[REQUIREMENT 1]: Please translate this sentence from the Lucretia von Hartz profile into Spanish: "Lucretia is not a weak-minded soldier."
[REQUIREMENT 2]: Reproduce the Lucretia von Hartz profile verbatim, from "Campaign of the" down to "the Black Cross.".

** start SELECTED EXCERPT **

Campaign of the Month: August 2014
The Concord of Ashes
Lucretia von Hartz
Lord Jürgen's left hand, this strong-willed woman has served her master for several mortal lifetimes. She now holds the rank of Deputy Grandmaster of the Order of the Black Cross.
Description:
A pale, stern German woman with dark, steady brown eyes, dressed in the garb of a nun of the Teutonic Order. Even obscured as she is by her bulky habit and veil, she clearly has a strong build, and she is taller than most men. Her hands are sure, quick and heavily callused. At her Becoming, she had a long, unruly mane of thick black hair, but these nights she frequently cuts it to be a more serviceable bowl-cut, which is useful for comfort either under a helmet or a wimple.
The coat-of-arms of the Teutonic Order, which Lucretia now uses instead of the device that she formerly favoured: a blue lion sejant regardant inside a sable per chevron on a field of gold.
Bio:
(the following is an expansion of the character as presented in Under a Black Cross, pp. 99-100, and Transylvania Chronicle I: Dark Tides Rising, p. 89).
Once a devout Christian who followed the First Crusade, Lucretia is not one to frown upon duty. Even as a child, she respected authority and believed it was important to give oneself wholly to a noble cause. With her Becoming, the young zealot transferred her exaltation first to her sire and then to his liege, Lord Jürgen. She obeys him without hesitation.
Lucretia is not a weak-minded soldier. Rather, she sees herself as a true knight, loyal and strong. Although she is required to act in a humble and non-combative role in her current masquerade as a nun of the Teutonic Order, it is thought that behind closed doors, she practices her warrior’s skills meticulously. Indeed, so ready is she to meet problems head on with her sword in hand that in AD 1127 a much younger Lucretia was more than ready to match her skills against that of the older and more experienced Bernhand Billung when the Gangrel and his sire, Lucien, were perceived as a threat to the rule of her sire, Prince Kuritz of Luneburg.

** end SELECTED EXCERPT **
** start DATA **

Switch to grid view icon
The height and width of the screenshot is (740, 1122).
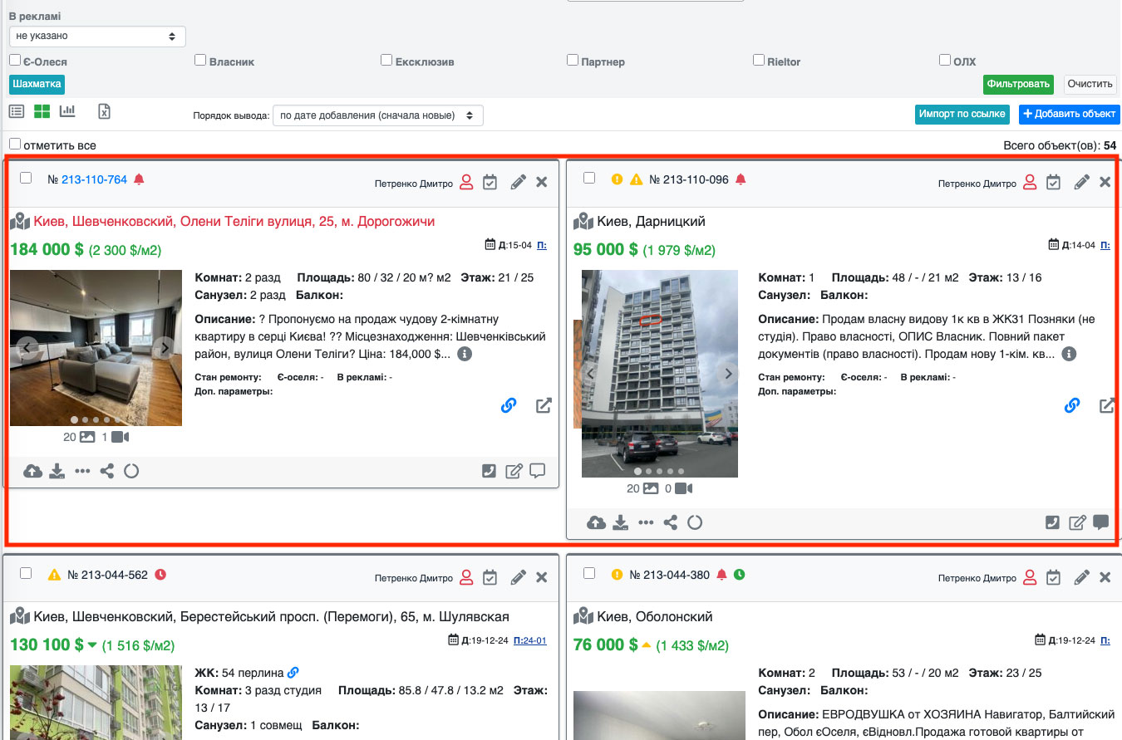(42, 111)
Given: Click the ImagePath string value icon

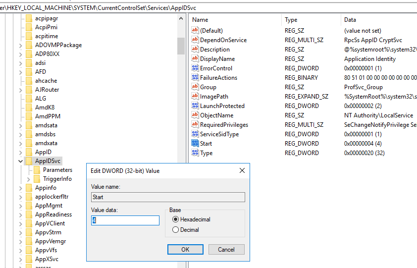Looking at the screenshot, I should [195, 97].
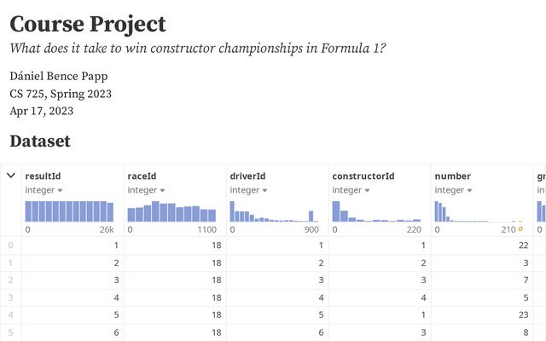Collapse the table with the chevron icon
The image size is (546, 341).
click(11, 176)
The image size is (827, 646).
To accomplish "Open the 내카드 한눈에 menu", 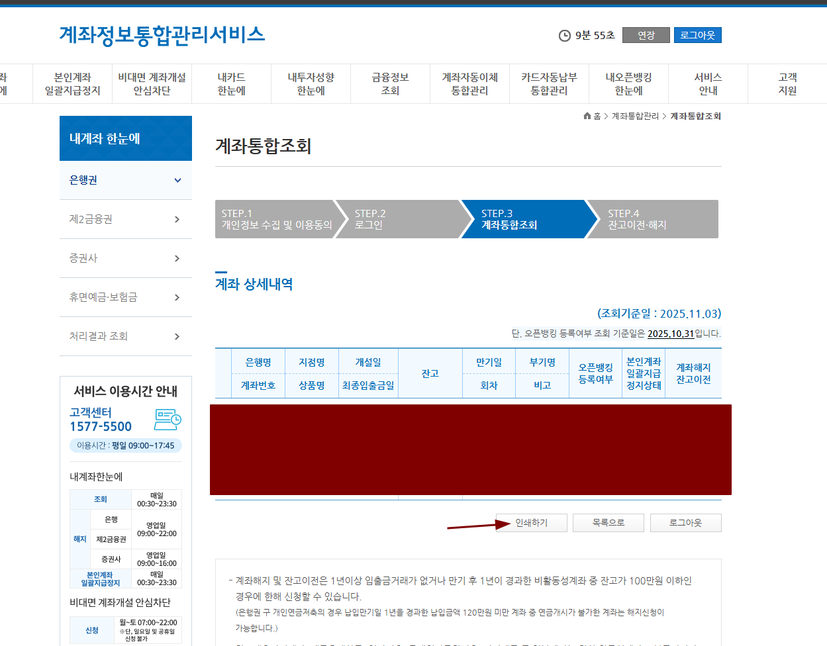I will (230, 83).
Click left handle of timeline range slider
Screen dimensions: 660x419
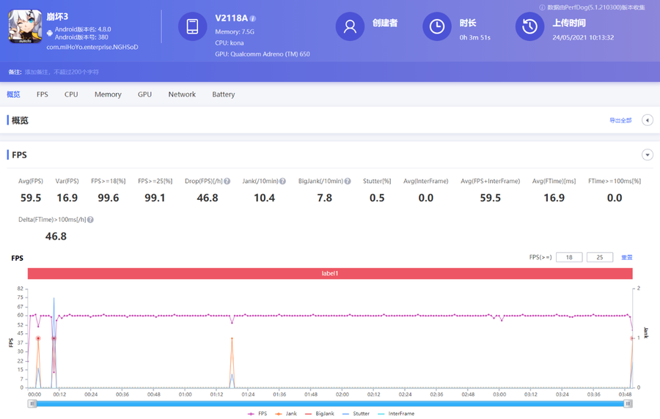32,404
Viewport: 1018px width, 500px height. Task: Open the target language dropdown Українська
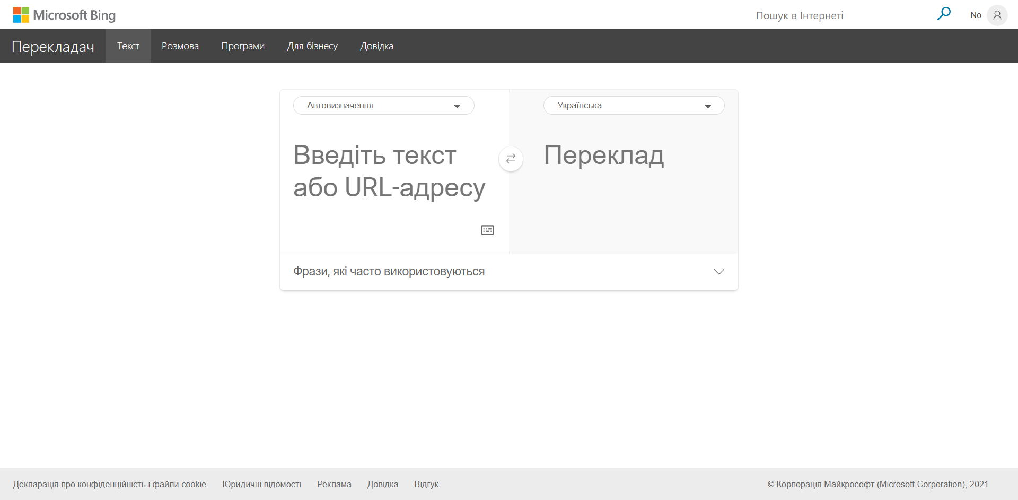[x=634, y=105]
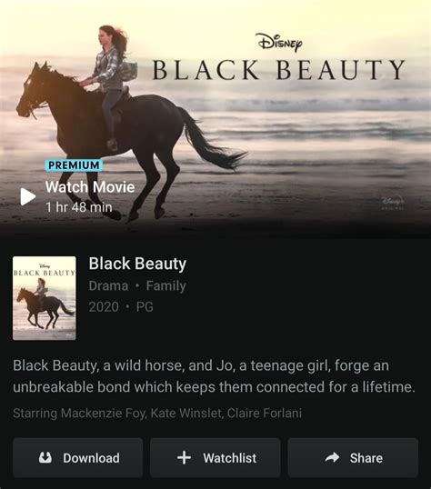Add the movie via Watchlist label

tap(230, 458)
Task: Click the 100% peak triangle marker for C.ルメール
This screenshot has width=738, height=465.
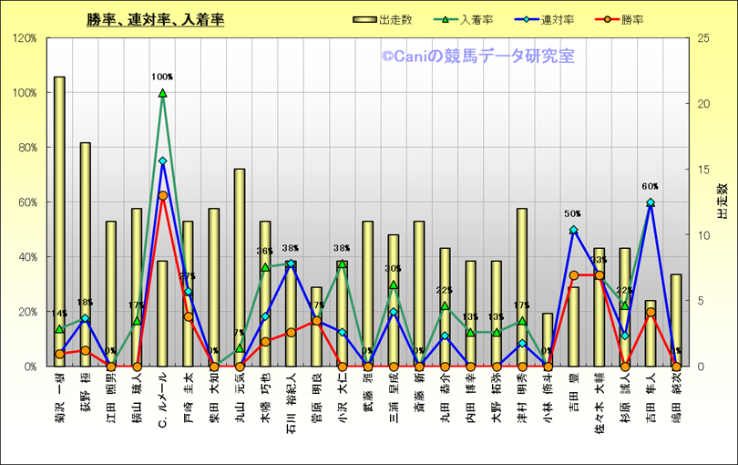Action: coord(162,93)
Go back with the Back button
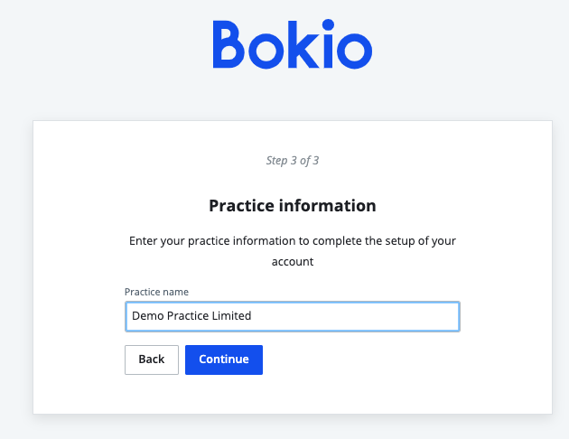Viewport: 569px width, 439px height. [152, 360]
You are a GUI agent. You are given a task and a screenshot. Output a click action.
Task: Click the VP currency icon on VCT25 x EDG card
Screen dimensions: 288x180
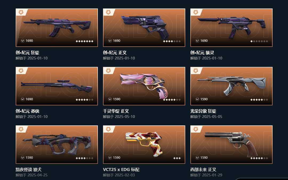point(110,158)
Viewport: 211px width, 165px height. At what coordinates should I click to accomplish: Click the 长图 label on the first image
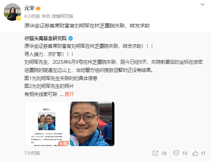[x=64, y=143]
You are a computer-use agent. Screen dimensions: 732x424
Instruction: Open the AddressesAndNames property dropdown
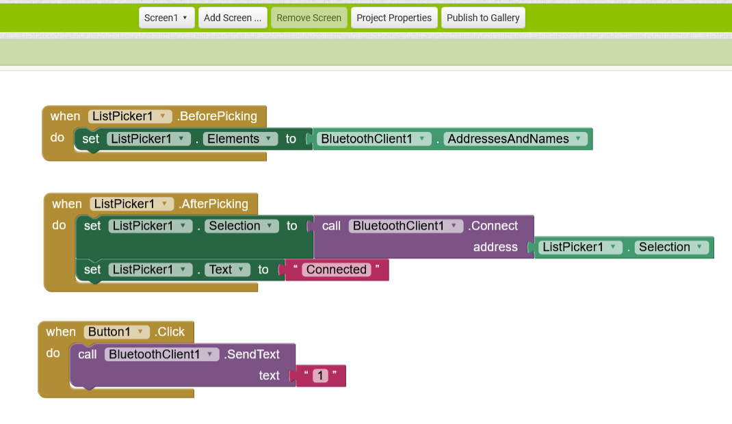[x=578, y=138]
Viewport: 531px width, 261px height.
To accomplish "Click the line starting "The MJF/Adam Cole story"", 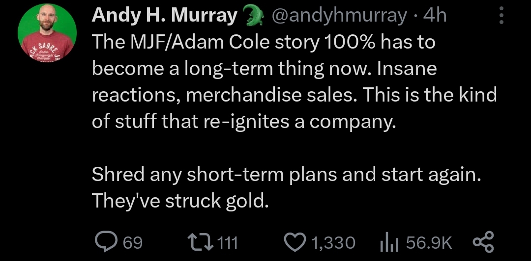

** end DATA **

[SOLUTION 1]: Lucretia no es una soldado de voluntad débil.

[SOLUTION 2]:
Campaign of the Month: August 2014
The Concord of Ashes
Lucretia von Hartz
Lord Jürgen's left hand, this strong-willed woman has served her master for several mortal lifetimes. She now holds the rank of Deputy Grandmaster of the Order of the Black Cross.